**Material for this exercise**
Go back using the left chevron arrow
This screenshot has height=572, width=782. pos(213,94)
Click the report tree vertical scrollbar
==
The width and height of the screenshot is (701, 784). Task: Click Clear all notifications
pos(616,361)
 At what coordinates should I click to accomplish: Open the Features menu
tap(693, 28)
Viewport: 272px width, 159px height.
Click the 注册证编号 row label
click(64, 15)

**What you are asked to do**
Here the job is to set down exactly the lines of the material above that fall between the one with "Go back using the left chevron arrow" and the one with "Click the report tree vertical scrollbar", inclusive, and nothing beyond them.

**Written reply**
Go back using the left chevron arrow
This screenshot has height=572, width=782. pos(213,94)
Click the report tree vertical scrollbar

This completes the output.